(Text and item location entries)
--------------------------------
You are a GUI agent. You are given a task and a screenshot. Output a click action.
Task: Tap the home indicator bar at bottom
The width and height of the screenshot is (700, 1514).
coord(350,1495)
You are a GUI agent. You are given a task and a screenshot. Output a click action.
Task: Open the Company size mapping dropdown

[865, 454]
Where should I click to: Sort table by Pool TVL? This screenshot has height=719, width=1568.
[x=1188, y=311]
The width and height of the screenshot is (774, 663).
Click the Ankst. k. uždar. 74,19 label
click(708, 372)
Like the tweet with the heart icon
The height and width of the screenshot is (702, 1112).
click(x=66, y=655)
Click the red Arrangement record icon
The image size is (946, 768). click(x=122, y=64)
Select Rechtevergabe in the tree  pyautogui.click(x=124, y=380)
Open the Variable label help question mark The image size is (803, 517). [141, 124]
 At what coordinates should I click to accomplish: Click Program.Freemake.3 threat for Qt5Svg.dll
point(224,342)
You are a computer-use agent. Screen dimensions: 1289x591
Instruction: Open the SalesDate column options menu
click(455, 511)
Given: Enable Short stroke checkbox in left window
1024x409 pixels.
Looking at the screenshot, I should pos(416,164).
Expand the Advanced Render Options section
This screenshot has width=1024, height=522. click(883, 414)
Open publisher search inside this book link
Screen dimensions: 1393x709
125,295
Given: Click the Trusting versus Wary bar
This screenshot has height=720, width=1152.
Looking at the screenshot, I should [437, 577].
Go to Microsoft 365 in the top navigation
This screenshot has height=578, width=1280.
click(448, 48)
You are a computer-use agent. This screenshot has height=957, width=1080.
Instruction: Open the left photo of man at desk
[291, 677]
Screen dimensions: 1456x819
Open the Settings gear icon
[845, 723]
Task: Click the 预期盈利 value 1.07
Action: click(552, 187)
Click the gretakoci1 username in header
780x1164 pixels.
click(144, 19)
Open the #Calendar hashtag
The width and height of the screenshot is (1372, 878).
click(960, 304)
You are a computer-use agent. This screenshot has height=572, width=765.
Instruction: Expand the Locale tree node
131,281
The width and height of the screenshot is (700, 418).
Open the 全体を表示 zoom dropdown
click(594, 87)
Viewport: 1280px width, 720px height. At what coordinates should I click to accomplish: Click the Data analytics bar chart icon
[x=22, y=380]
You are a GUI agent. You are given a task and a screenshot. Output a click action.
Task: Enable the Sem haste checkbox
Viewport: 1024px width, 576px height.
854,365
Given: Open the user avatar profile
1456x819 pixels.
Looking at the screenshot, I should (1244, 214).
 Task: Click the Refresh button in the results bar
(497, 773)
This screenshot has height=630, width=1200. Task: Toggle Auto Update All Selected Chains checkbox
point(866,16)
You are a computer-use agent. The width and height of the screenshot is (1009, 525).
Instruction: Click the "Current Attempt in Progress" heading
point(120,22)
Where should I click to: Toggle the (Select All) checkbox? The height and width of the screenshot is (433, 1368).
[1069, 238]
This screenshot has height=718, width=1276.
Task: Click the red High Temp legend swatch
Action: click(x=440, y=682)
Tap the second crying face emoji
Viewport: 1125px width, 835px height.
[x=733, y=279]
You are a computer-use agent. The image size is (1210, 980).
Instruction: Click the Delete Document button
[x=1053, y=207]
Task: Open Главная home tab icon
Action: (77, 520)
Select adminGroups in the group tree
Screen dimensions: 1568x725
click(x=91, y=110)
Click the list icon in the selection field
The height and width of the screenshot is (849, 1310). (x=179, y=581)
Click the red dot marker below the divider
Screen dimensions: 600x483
--------------------------------
Rewrite every line of the records above as a Markdown table with the columns Row and Line text, numbering the rows in order and omitting blank lines.

| Row | Line text |
|---|---|
| 1 | You are a GUI agent. You are given a task and a screenshot. Output a click action. |
| 2 | Task: Tap the home indicator bar at bottom |
| 3 | The width and height of the screenshot is (700, 1514). |
| 4 | coord(350,1495) |
| 5 | You are a GUI agent. You are given a task and a screenshot. Output a click action. |
| 6 | Task: Open the Company size mapping dropdown |
| 7 | [865, 454] |
| 8 | Where should I click to: Sort table by Pool TVL? This screenshot has height=719, width=1568. |
| 9 | [x=1188, y=311] |
| 10 | The width and height of the screenshot is (774, 663). |
| 11 | Click the Ankst. k. uždar. 74,19 label |
| 12 | click(708, 372) |
| 13 | Like the tweet with the heart icon |
| 14 | The height and width of the screenshot is (702, 1112). |
| 15 | click(x=66, y=655) |
| 16 | Click the red Arrangement record icon |
| 17 | The image size is (946, 768). click(x=122, y=64) |
| 18 | Select Rechtevergabe in the tree  pyautogui.click(x=124, y=380) |
| 19 | Open the Variable label help question mark The image size is (803, 517). [141, 124] |
| 20 |  At what coordinates should I click to accomplish: Click Program.Freemake.3 threat for Qt5Svg.dll |
| 21 | point(224,342) |
| 22 | You are a computer-use agent. Screen dimensions: 1289x591 |
| 23 | Instruction: Open the SalesDate column options menu |
| 24 | click(455, 511) |
| 25 | Given: Enable Short stroke checkbox in left window |
| 26 | 1024x409 pixels. |
| 27 | Looking at the screenshot, I should pos(416,164). |
| 28 | Expand the Advanced Render Options section |
| 29 | This screenshot has width=1024, height=522. click(883, 414) |
| 30 | Open publisher search inside this book link |
| 31 | Screen dimensions: 1393x709 |
| 32 | 125,295 |
| 33 | Given: Click the Trusting versus Wary bar |
| 34 | This screenshot has height=720, width=1152. |
| 35 | Looking at the screenshot, I should [437, 577]. |
| 36 | Go to Microsoft 365 in the top navigation |
| 37 | This screenshot has height=578, width=1280. |
| 38 | click(448, 48) |
| 39 | You are a computer-use agent. This screenshot has height=957, width=1080. |
| 40 | Instruction: Open the left photo of man at desk |
| 41 | [291, 677] |
| 42 | Screen dimensions: 1456x819 |
| 43 | Open the Settings gear icon |
| 44 | [845, 723] |
| 45 | Task: Click the 预期盈利 value 1.07 |
| 46 | Action: click(552, 187) |
| 47 | Click the gretakoci1 username in header |
| 48 | 780x1164 pixels. |
| 49 | click(144, 19) |
| 50 | Open the #Calendar hashtag |
| 51 | The width and height of the screenshot is (1372, 878). |
| 52 | click(960, 304) |
| 53 | You are a computer-use agent. This screenshot has height=572, width=765. |
| 54 | Instruction: Expand the Locale tree node |
| 55 | 131,281 |
| 56 | The width and height of the screenshot is (700, 418). |
| 57 | Open the 全体を表示 zoom dropdown |
| 58 | click(594, 87) |
| 59 | Viewport: 1280px width, 720px height. At what coordinates should I click to accomplish: Click the Data analytics bar chart icon |
| 60 | [x=22, y=380] |
| 61 | You are a GUI agent. You are given a task and a screenshot. Output a click action. |
| 62 | Task: Enable the Sem haste checkbox |
| 63 | Viewport: 1024px width, 576px height. |
| 64 | 854,365 |
| 65 | Given: Open the user avatar profile |
| 66 | 1456x819 pixels. |
| 67 | Looking at the screenshot, I should (1244, 214). |
| 68 |  Task: Click the Refresh button in the results bar |
| 69 | (497, 773) |
| 70 | This screenshot has height=630, width=1200. Task: Toggle Auto Update All Selected Chains checkbox |
| 71 | point(866,16) |
| 72 | You are a computer-use agent. The width and height of the screenshot is (1009, 525). |
| 73 | Instruction: Click the "Current Attempt in Progress" heading |
| 74 | point(120,22) |
| 75 | Where should I click to: Toggle the (Select All) checkbox? The height and width of the screenshot is (433, 1368). |
| 76 | [1069, 238] |
| 77 | This screenshot has height=718, width=1276. |
| 78 | Task: Click the red High Temp legend swatch |
| 79 | Action: click(x=440, y=682) |
| 80 | Tap the second crying face emoji |
| 81 | Viewport: 1125px width, 835px height. |
| 82 | [x=733, y=279] |
| 83 | You are a computer-use agent. The image size is (1210, 980). |
| 84 | Instruction: Click the Delete Document button |
| 85 | [x=1053, y=207] |
| 86 | Task: Open Главная home tab icon |
| 87 | Action: (77, 520) |
| 88 | Select adminGroups in the group tree |
| 89 | Screen dimensions: 1568x725 |
| 90 | click(x=91, y=110) |
| 91 | Click the list icon in the selection field |
| 92 | The height and width of the screenshot is (849, 1310). (x=179, y=581) |
| 93 | Click the red dot marker below the divider |
| 94 | Screen dimensions: 600x483 |